Sí él podía marcharse tranquilo.
Tranquilo para irse al extranjero con su amada Isabella embarazada.
Por varios meses, sin necesidad de volver.
Pero lo que no sabía era por qué mis suegros, que disfrutaban de su jubilación en el extranjero, habían decidido regresar de repente.
Tampoco sabía que sus padres ya estaban al tanto de todas las infamias que me había hecho.
Solté una risa fría y no puse objeción.
Fui yo quien le rogó a su madre que volviera.
Porque tenía claro que, sin ayuda alguna, nunca podría liberarme de las garras de Mateo.
Al verme sin reacción, se agachó y me miró con una falsa ternura.
—Valentina, yo te amo.
—Cuando Isabella dé a luz, volveré a tu lado.
Sus palabras no significaban nada para mí.
Aunque en este momento lo pensara de verdad, bastaría una palabra de Isabella para que rompiera sin piedad cualquier promesa hecha a mi nombre.
Así que sus palabras jamás volverían a encontrar eco en mí.
Solo faltaban tres días.
Tres días para que se librara de mí por completo.
Para que por fin pudiera asumir en exclusiva el papel de padre del hijo de Isabella.
Esa noche, Mateo no durmió en casa.
Porque Isabella dijo que el bebé se movía mucho, y él inmediatamente buscó una excusa para ir a acompañarla.
Con cuatro años de novios y tres de matrimonio a mis espaldas, siempre había creído que Mateo me amaba.
Hasta que Isabella regresó. Hasta que ella quedó embarazada de otro.
Y de repente, todo cambió.
El esposo que antes al menos parecía amarme, ahora estaba completamente volcado en cuidar a otra mujer.
Yo, encerrada en esta jaula sin luz, sentía cómo mi amor por él se consumía gota a gota.
Fue tal la decepción acumulada, que borró hasta el último rastro de ese amor.
Así que era hora de irme.
Al día siguiente, Mateo dijo que vendría personalmente a recogerme a la fiesta de cumpleaños y llamó varias veces para apurarme.
Pero cuando salí, solo encontré el coche de los guardaespaldas.
—Valentina, tengo unos asuntos que atender.
—Ve tú primero, yo llegaré en seguida.
Como no había depositado esperanza alguna, no cabía espacio para la decepción.
El viento gélido del invierno cortaba mis mejillas como una guadaña.
Pero no sentía dolor alguno.
Igual que mis sentimientos por Mateo.
De la decepción a la desesperación, ya no quedaba ningún dolor que pudiera herirme.
El coche se detuvo frente a un club exclusivo.
Fruncí el ceño, pero bajé.
Guiada por los guardaespaldas, entré en una sala privada.
Pero no reconocía a nadie.
Las miradas extrañas de todos parecían atravesarme como cuchillos, cargadas de sarcasmo y desdén.
Como si fuera basura, se apartaban.
—Le puso los cuernos a Mateo y todavía tiene la cara de dejar que él le organice un cumpleaños.

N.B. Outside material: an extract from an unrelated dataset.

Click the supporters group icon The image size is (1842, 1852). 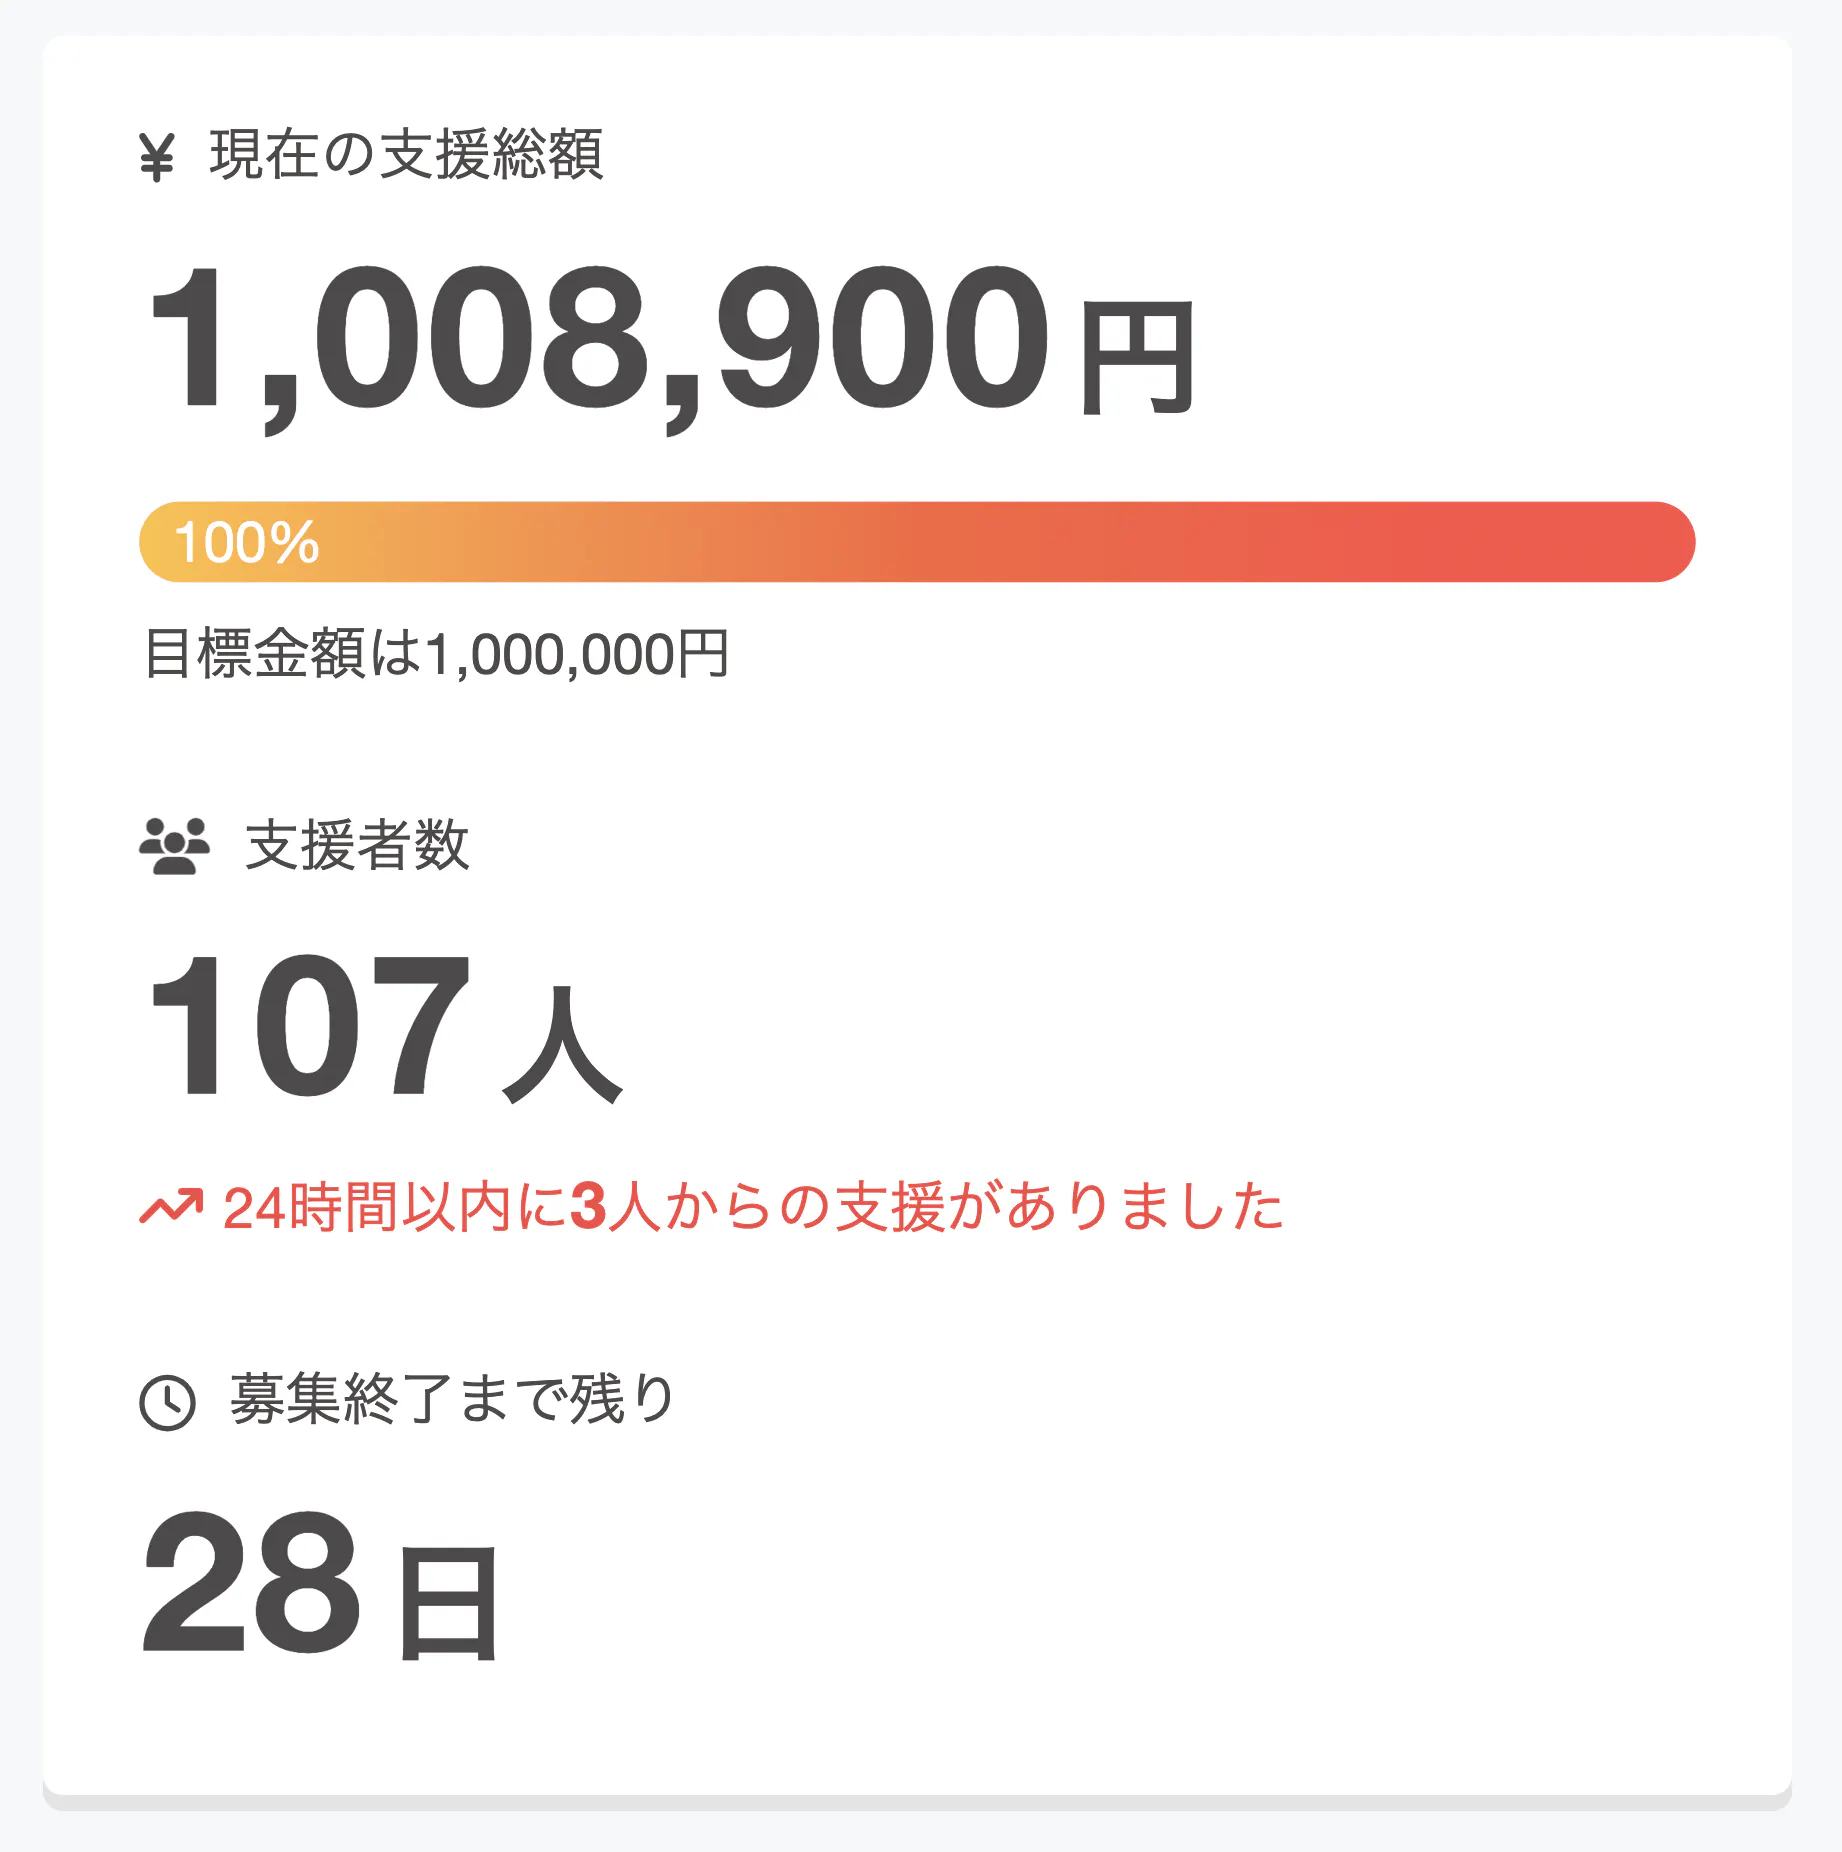(x=175, y=846)
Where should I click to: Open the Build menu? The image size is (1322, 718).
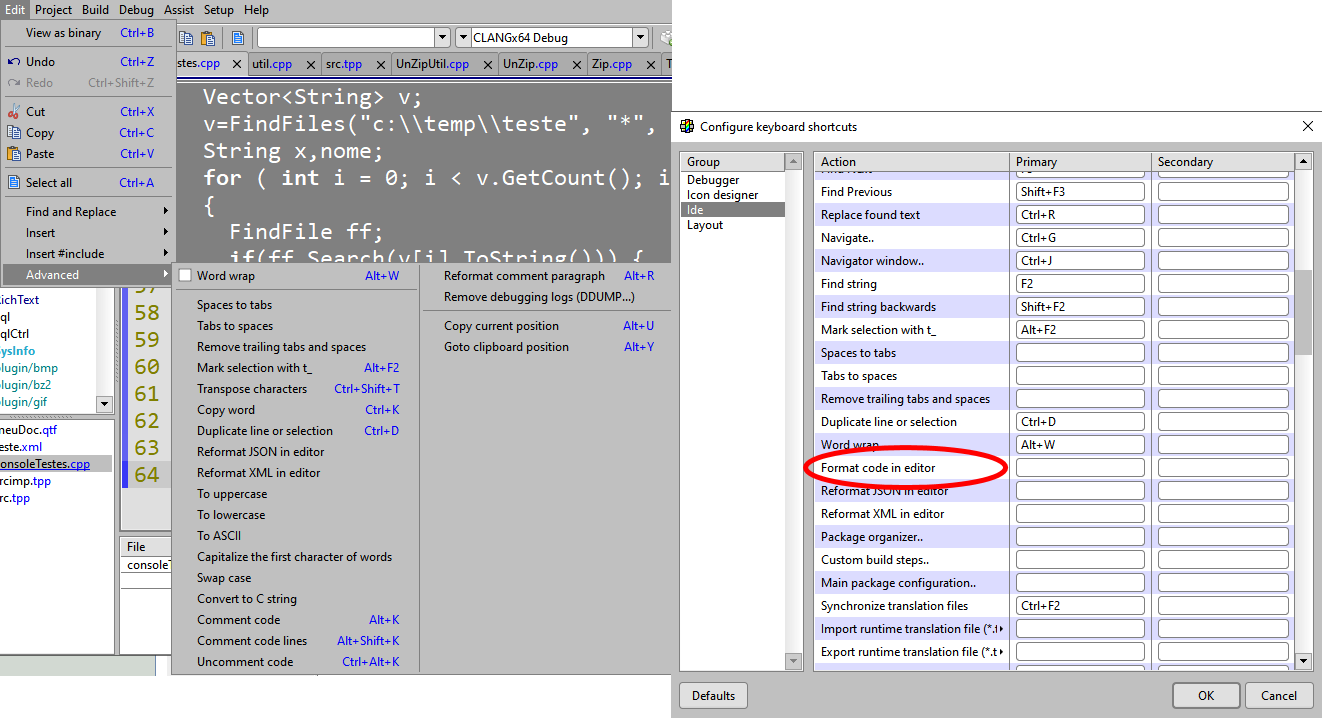pyautogui.click(x=96, y=10)
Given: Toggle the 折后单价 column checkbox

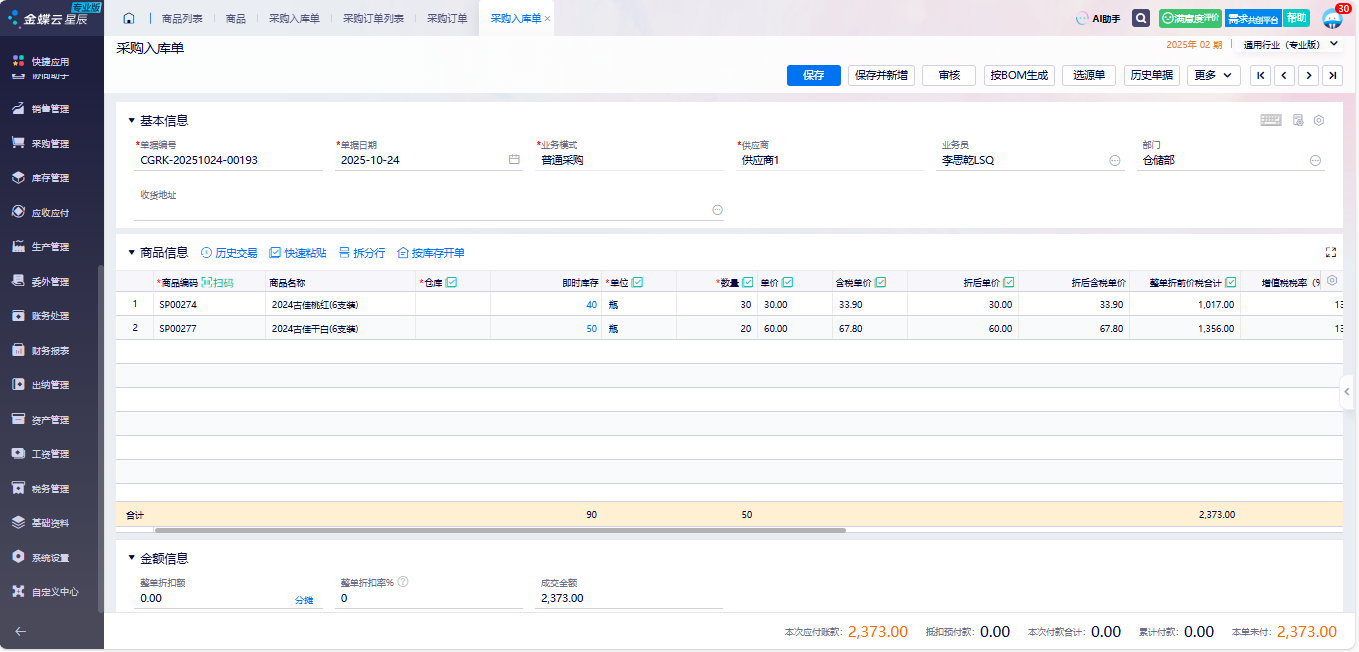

—Pobre Mateo, que todavía le permite conservar a ese bastardo.
—No sé qué le vio, ni siquiera le llega a los talones a Isabella.
Hablaban alto, a propósito para que yo oyera.
He aquí la obra maestra de Mateo.
No podía permitir que Isabella enfrentara las críticas de sus padres, pero nunca pensó que el daño que yo sufriría por ellos sería mil veces mayor.
Hasta podía aguantarlo, pero no que señalaran a mi hijo con el dedo.
Me puse de pie, decidida a irme.
Después de todo, no parecía que yo fuera bienvenida en mi propia fiesta de cumpleaños.
Pero al abrir la puerta, me encontré con Mateo e Isabella en el umbral.
Él, evitando mi mirada con culpabilidad. Ella, esbozando una sonrisa de triunfo.
Supe que, desde la puerta, lo habían oído todo.
Oyeron cómo me insultaban.
Y cómo se burlaban de mí.
Y él no dijo nada, solo permitió que Isabella me empujara de nuevo adentro.